In the discussion of open-source software below, why does access to the source code matter to someone who depends heavily on the software? Answer in one to three sentences.

Excerpt to read:
>> start

Community-Centric: Open-source project serves as a community-driven hub for collaboration and development.Open-source make its codebase and associated projects available for free to anyone who wants to use, modify, or contribute to them.

Flexibility: Users have the flexibility to customize and configure according to their specific needs, but they are responsible for managing and maintaining it.



The cost effectiveness makes it a relatively easy sale to management.

The ability to review the code itself.

The ability for myself as an admin to run the same exact software at home in a lab environment to become more familiar.

The opportunity to contriute to projects you're passionate about.

Securiy fixes aren't limited to being patched at the speed of enterprise, at least for the development of the fix.

Flight Engineer Flight Engineer
Flight Engineer

Can you list 5 key advantages between Open Source over Proprietary softwares? 

1) transparency. I've had a bug, opened a case, had the support team open a bugzilla, see the bugzilla progress and then out popped the new rpm in the next errata cycle. All highly visable from RH.

2) Access to the source means that if your really dependent upon the software you could go off and build it yourself once the vendor decides not to support it any longer.

3) Cool Project names and Awsome stickers at tradeshows. As a bonus its nice to make senior exec's say Open Source project name in status meetings.

4) Someone else has figured out my issue or a new use for an old tool in a new way I would never think of.

>> end

Collected data:
>> start

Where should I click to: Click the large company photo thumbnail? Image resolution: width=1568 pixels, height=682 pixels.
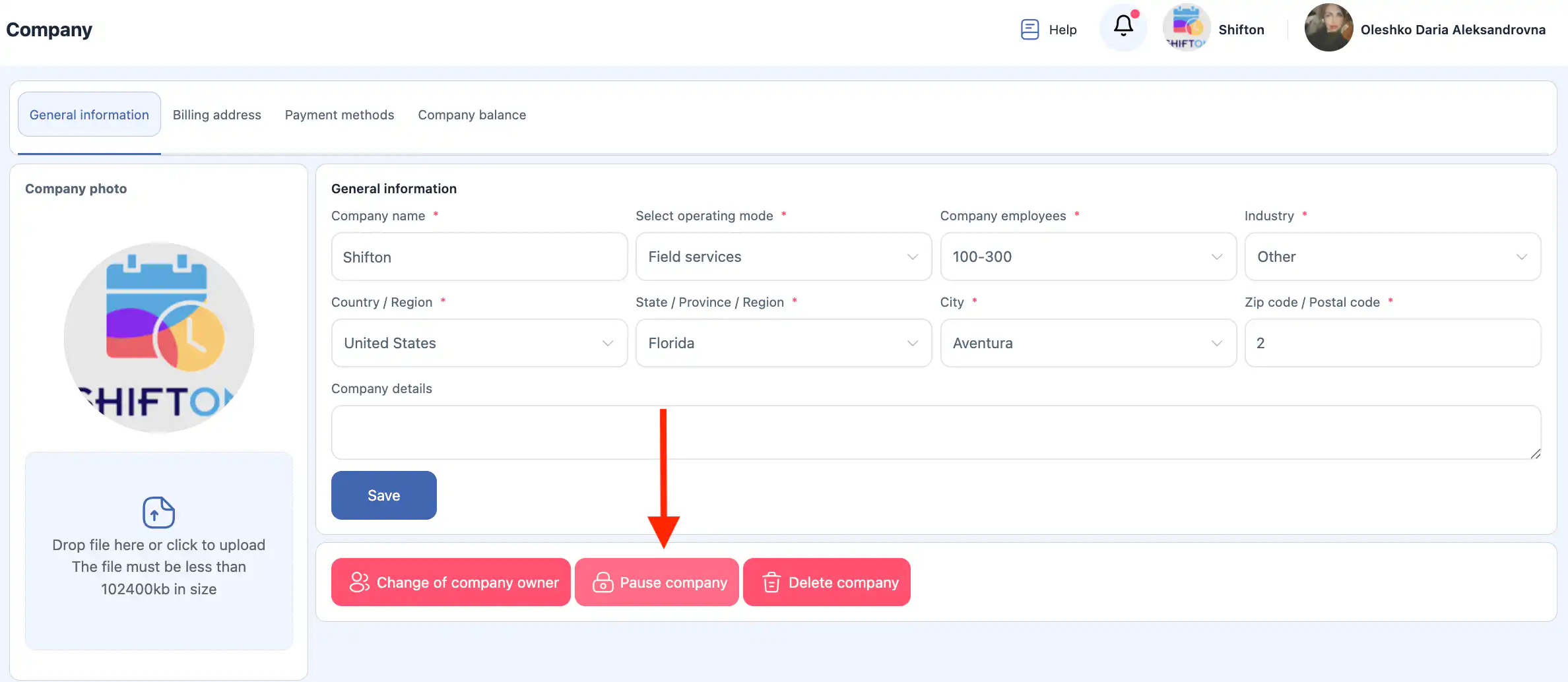point(158,338)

>> end

Result of this task: With access to the source, someone who depends heavily on the software could build it themselves. That option matters once the vendor decides to stop supporting it.